THE PROBLEM
Print, exactly as written, the line in the entries below that contains "Viewport: 923px width, 457px" and every line after it up to and including the last. Omit pictures.

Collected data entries
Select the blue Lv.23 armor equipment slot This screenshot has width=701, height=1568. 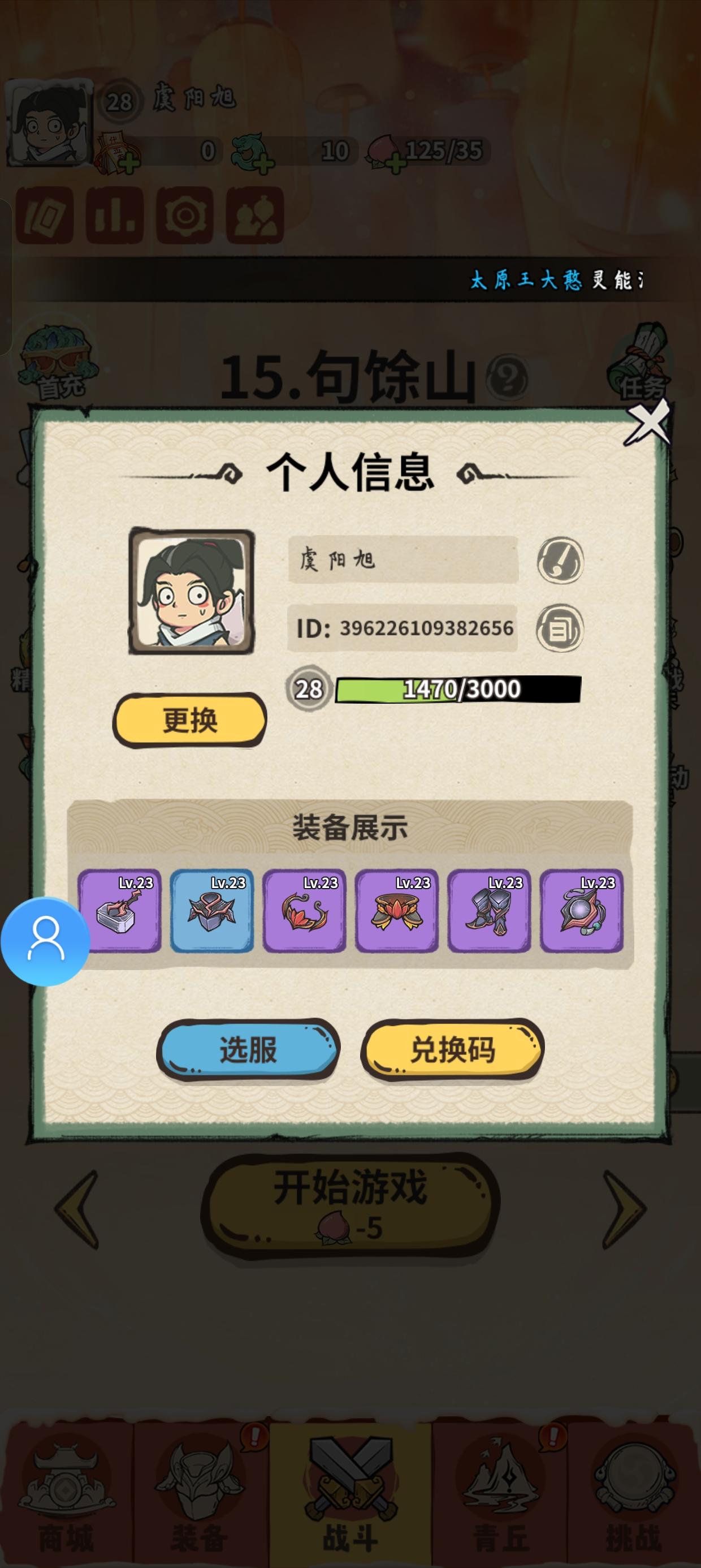click(x=212, y=911)
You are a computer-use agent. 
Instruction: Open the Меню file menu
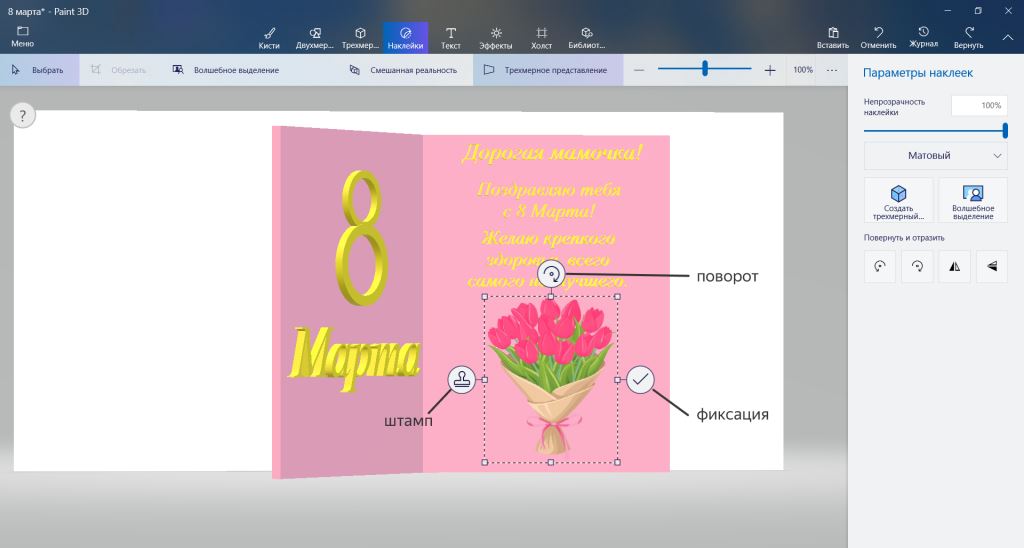[22, 37]
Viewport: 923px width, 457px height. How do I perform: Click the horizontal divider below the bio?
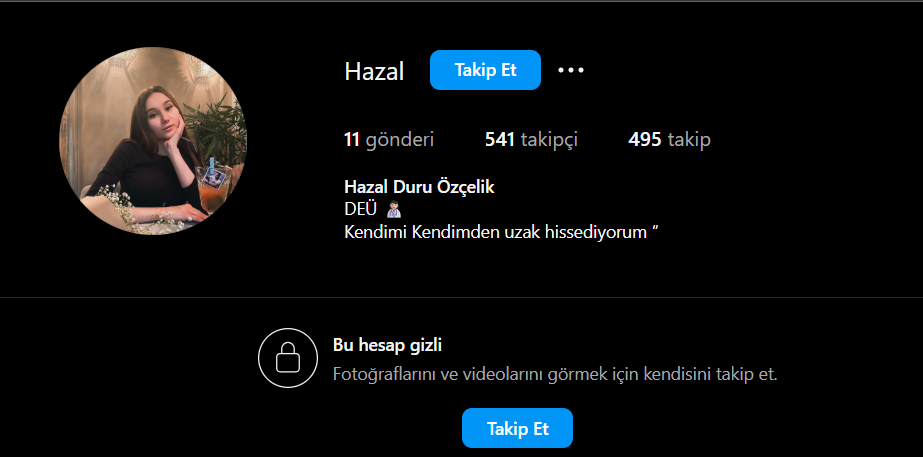click(x=462, y=297)
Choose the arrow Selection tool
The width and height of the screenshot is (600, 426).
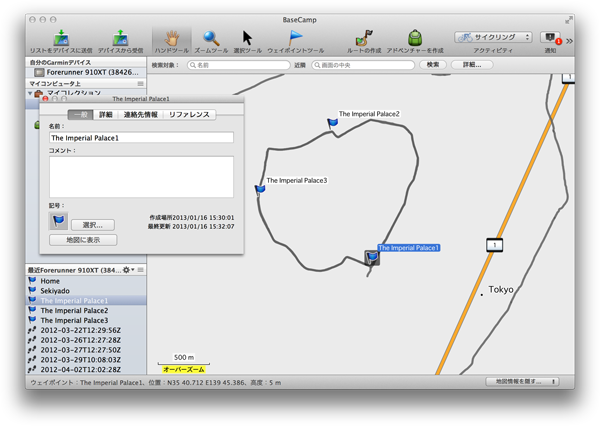(x=247, y=37)
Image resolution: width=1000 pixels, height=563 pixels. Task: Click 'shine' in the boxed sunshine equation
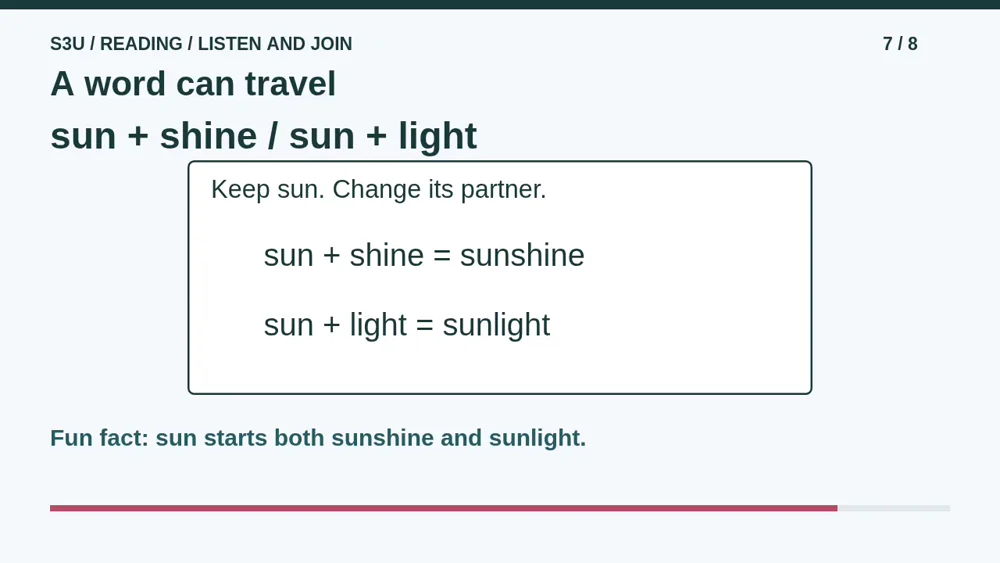(386, 256)
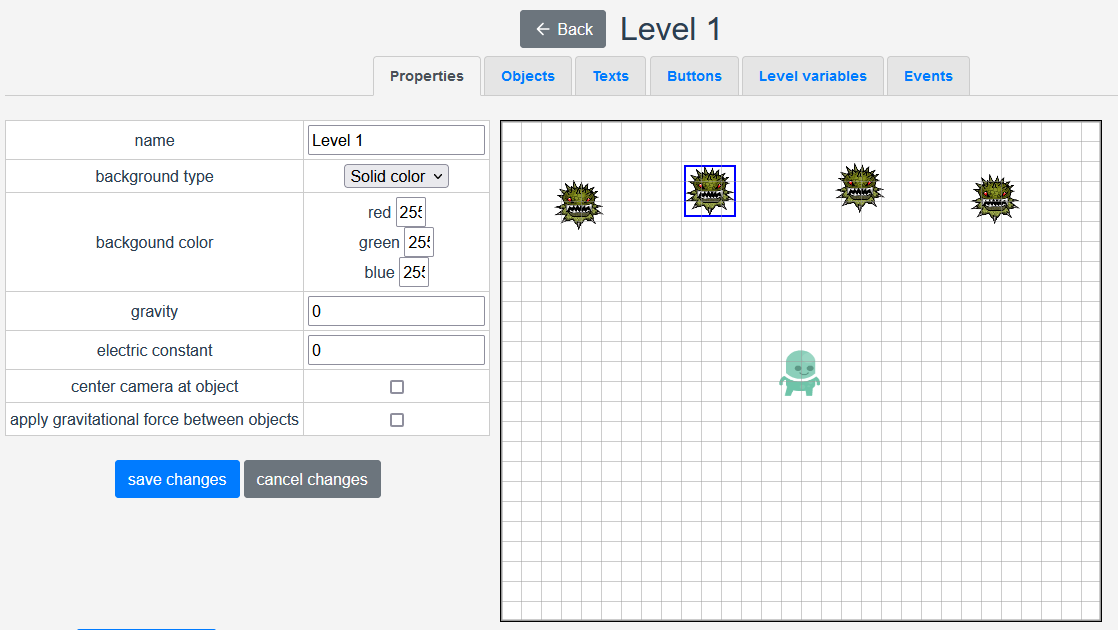
Task: Open the Level variables tab
Action: 812,76
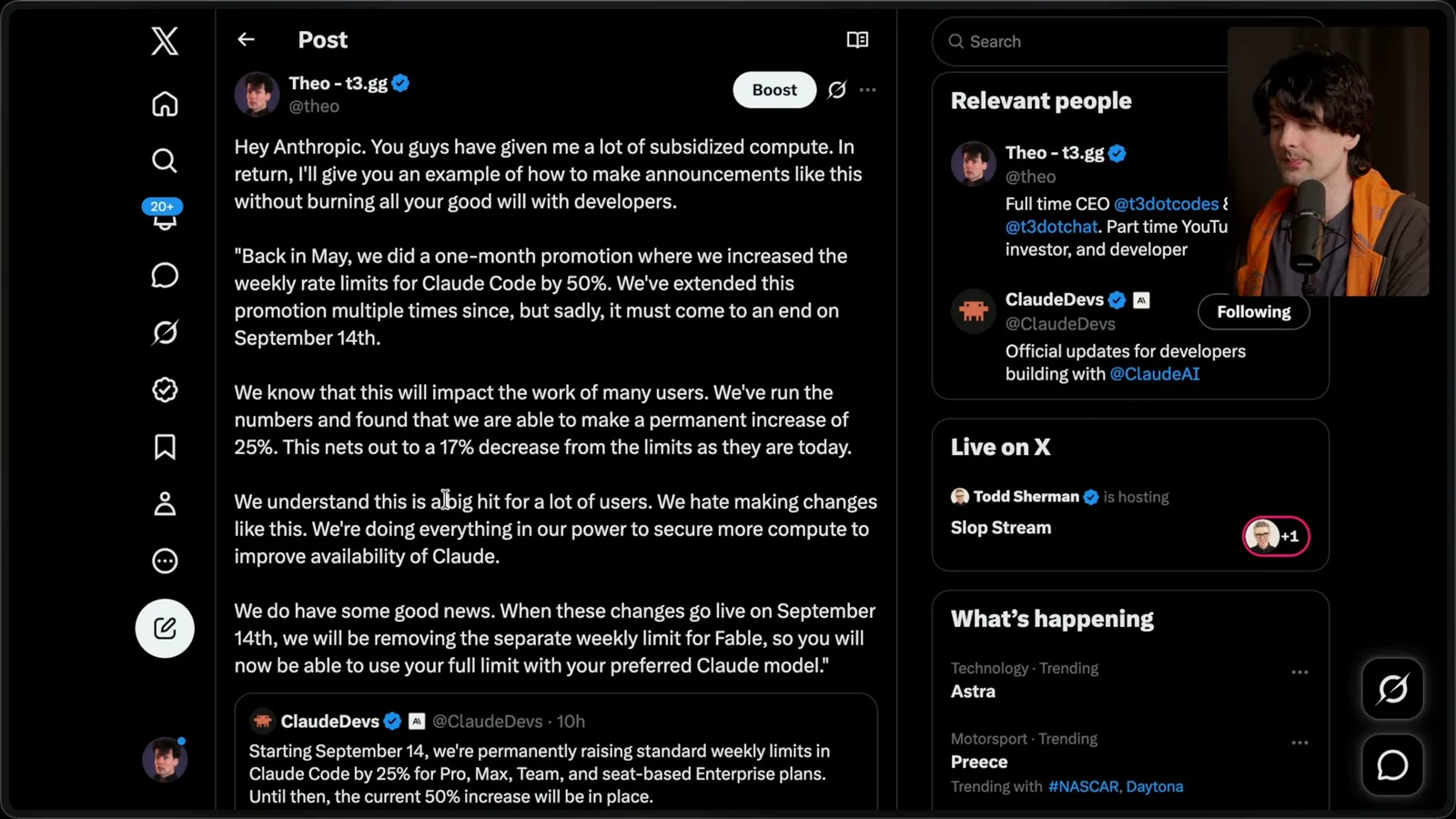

WRITTEN REPLY
Viewport: 923px width, 457px height. How do I perform: Click the horizontal divider below the bio?
click(x=462, y=297)
Choose the arrow Selection tool
The width and height of the screenshot is (600, 426).
(x=247, y=37)
Image resolution: width=1000 pixels, height=563 pixels. Task: Click 'shine' in the boxed sunshine equation
(386, 256)
Task: Open the Level variables tab
Action: 812,76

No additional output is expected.